La última y muy elogiada actuación teatral de Delia Garcés
fue la Liuba de El jardín de los cerezos, en 1966, a los 47.
Un retiro temprano para alguien que desde muy chica había preferido
el teatro. Hija de gallegos de Galicia (le aclaró
a Claudio España), una familia muy pobre, Delia se
sintió en su elemento en el Lavardén, haciendo funciones
los domingos, con otros chicos, en plazas de Buenos Aires. Estaba en
el Conservatorio, trabajaba en el Cervantes (Yo era del montón,
no pensaba en el cine, pensaba en el teatro) cuando surgió
la posibililidad de filmar. Para la joven representó sobre todo
un alivio a las penurias económicas que pasaba su madre, ya sola
y a cargo de tres hijas. Y Delia fue una adorable paisanita en Viento
Norte (1938), una ingenua estudiante en Doce mujeres (1939), el amor
idealizado de La vida de Carlos Gardel (1939), después llegó
Manuel Romero (para mi gusto, sobre sus espaldas se hizo el cine
argentino) con Gente bien y Muchachas que estudian... En 1942
ganó un premio por Veinte años y una noche... que le entregó
Orson Welles, fugaz visitante.
En 1945 fue una celebrada Dama duende; al año siguiente, encarnó
a Rosa de América y El gran amor de Bécquer, hasta cerrar
su carrera cinematográfica con Alejandra (1956). Pero antes,
en el exilio mexicano, protagonizó una de las obras maestras
de Buñuel, El (1951), donde se convirtió en víctima
del celosísimo Arturo de Córdova.
En la producción de Zappettini se pudo ver Delia Garcés
iluminando la pantalla en diversas escenas de sus films. Por ejemplo,
de Maestrita de los obreros, recitando a sus alumnos Cultivo una rosa
blanca... bajo la mirada fascinada de Oscar Valicelli. Este actor, entrevistado
para el programa, dice lo que siempre han dicho todos con rara
unanimidad de la actriz: Era la dulzura personificada. Del
primero al último, Delia los saludaba a todos con el mismo cariño.

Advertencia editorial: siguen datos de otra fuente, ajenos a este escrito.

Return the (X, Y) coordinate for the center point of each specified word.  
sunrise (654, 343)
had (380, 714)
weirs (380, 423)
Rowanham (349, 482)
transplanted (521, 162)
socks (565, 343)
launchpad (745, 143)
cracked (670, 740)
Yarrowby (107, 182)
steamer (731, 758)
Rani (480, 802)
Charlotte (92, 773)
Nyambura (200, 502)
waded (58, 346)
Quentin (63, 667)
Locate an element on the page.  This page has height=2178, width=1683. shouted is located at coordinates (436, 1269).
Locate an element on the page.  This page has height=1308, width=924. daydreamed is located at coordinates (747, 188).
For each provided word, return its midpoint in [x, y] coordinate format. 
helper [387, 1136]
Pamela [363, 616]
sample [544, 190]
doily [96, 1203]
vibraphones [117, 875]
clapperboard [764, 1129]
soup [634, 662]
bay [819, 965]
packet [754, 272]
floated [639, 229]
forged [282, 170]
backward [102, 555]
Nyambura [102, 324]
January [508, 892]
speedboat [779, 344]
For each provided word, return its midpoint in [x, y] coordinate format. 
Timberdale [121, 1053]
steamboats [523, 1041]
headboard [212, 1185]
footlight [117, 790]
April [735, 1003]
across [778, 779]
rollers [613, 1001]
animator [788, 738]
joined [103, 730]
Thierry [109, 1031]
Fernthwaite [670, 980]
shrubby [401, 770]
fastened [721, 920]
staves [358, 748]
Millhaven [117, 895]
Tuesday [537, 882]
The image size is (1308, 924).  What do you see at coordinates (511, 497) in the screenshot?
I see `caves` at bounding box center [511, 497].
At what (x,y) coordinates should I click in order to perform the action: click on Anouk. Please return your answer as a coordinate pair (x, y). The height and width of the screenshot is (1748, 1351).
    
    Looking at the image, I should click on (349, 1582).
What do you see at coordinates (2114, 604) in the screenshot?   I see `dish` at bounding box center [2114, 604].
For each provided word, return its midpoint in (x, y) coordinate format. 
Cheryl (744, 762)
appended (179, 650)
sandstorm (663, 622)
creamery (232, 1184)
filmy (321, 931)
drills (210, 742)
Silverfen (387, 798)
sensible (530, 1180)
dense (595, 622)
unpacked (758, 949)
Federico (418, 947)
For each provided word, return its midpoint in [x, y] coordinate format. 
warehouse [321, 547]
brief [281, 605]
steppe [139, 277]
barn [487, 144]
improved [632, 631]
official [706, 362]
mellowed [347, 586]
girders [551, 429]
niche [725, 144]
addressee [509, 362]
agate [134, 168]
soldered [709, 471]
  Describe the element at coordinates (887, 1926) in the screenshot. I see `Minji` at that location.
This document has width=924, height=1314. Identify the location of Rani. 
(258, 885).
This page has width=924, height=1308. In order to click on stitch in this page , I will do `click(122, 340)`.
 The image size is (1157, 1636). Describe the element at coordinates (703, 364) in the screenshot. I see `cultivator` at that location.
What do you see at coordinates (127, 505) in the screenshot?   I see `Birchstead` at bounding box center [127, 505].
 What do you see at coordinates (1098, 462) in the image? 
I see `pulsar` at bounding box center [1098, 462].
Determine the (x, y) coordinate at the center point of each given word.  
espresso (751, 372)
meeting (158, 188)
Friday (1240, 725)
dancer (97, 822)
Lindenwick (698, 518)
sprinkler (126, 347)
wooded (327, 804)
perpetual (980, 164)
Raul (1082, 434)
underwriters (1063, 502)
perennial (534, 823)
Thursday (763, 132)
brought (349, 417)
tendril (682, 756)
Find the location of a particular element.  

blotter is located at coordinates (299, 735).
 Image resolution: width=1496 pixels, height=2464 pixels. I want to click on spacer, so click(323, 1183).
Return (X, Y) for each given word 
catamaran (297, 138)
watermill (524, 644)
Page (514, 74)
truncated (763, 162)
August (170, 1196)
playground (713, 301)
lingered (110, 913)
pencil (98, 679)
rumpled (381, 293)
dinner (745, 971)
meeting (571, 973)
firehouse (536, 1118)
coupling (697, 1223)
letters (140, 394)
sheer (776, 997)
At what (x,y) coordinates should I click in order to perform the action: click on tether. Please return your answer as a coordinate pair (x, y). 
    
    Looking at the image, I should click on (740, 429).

Ella, que trabajó largamente en el Fondo Nacional de las Artes
a favor de la actividad escénica, tenía pensado hacer
muy pronto un par de funciones en el teatro Maipo, a beneficio de la
Casa del Teatro, para lo que estaba trabajando con cartas de Oscar Wilde.
Pero su corazón, que supo ser tan noble y trasparente, no la
dejó. A ella, que reivindicaba su sangre gallega y que eligió
fundirse con el campo, vale despedirla y recordarla con la Canción
de cuna para Rosalía de Castro, muerta, de García Lorca:
Galicia acostada y quieta/ transida de tristes hierbas./ Hierbas
que cubren tu lecho/ y la negra fuente de tus cabellos./ Cabellos que
van al mar/ donde las nubes tienen claro palomar./ ¡Yérguete,
amiga mía/ que ya cantan los gallos del día!.